第7話 帰宅
白い扉を開けた瞬間、世界が弾けた。
柔らかな光が視界を満たし、まるで夢の中へと吸い込まれていくようだった。
だんだん光が落ち着いてきたので、目を開ける。
そこには、まるで乙女ゲームに出てくるような可愛らしい部屋が広がっていた。
淡いピンクのカーテンが揺れ、レースのかかったベッドが中央に置かれている。
家電や食器、食料まで全て揃ってる……。
本当に、ここで暮らす前提なんだ。
「朕だよ~~。さすがに野宿はまずいので、可愛いお部屋を用意してみたよ。まぁ、今日は一日ゆっくりしましょう。あと、君の親は海外出張しているって設定だからよろしく。
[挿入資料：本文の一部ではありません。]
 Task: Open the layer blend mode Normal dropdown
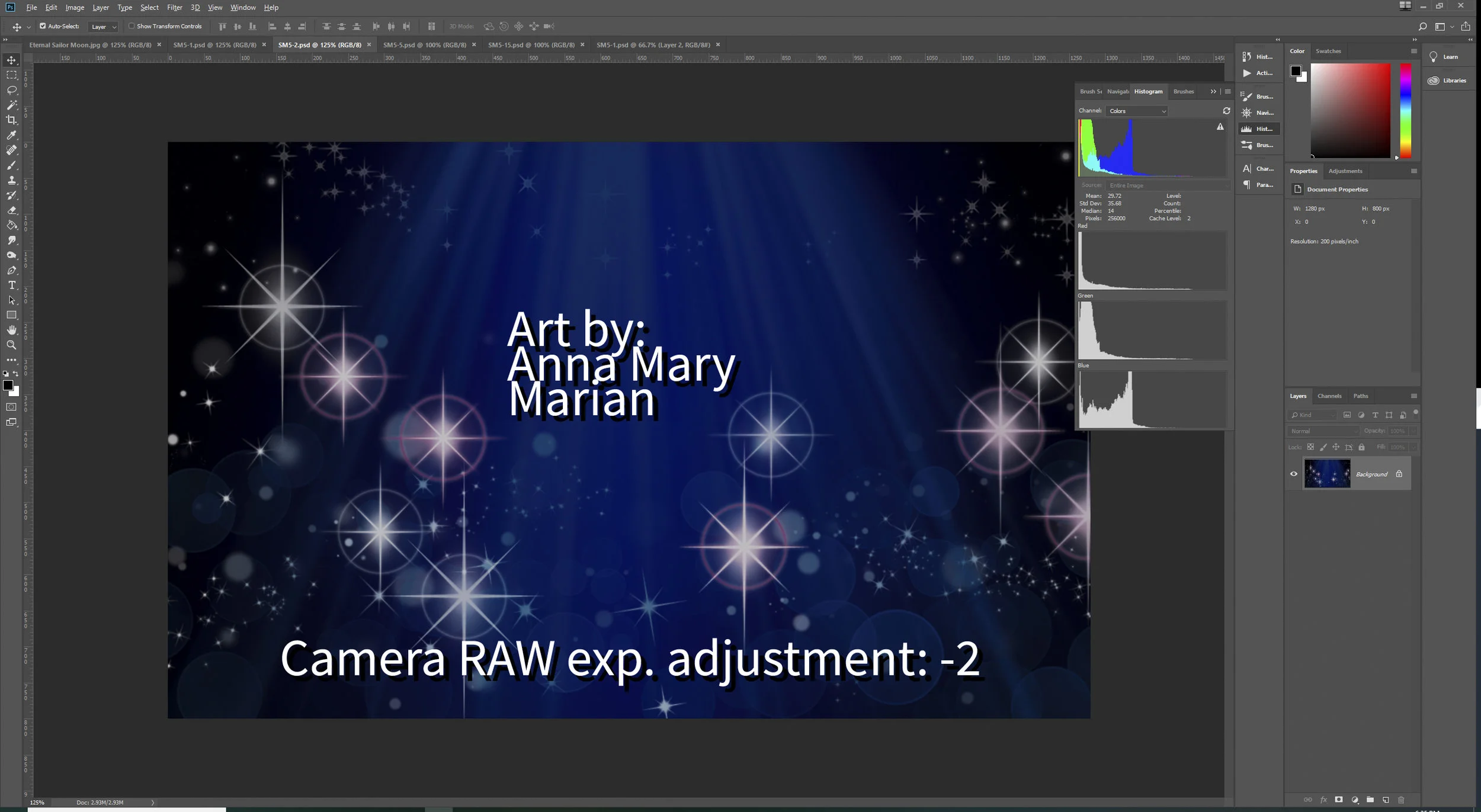pos(1323,431)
」
返答する隙も与えず、声は消えた。
神様の計らいで、とりあえず生活空間は確保されたらしい。
ベッドの上には、小さなリボンが縫い込まれた抱き枕。
ふわりと花の香りが漂い、指先がシーツの柔らかさを確かめる。
その感触に誘われるように腰を下ろすと、急に力が抜けた。
気が張っていたせいだろうか……。
こんな状況なのに、不思議と心がふわっと軽くなり、まぶたまで重くなった。
現実世界に帰るための状況整理をしたかったが、もう頭が回らない。
早く寝たいと身体が訴えるように、まぶたが落ちてくる。
――目覚めたら、すべて元に戻っているといいのだけれど。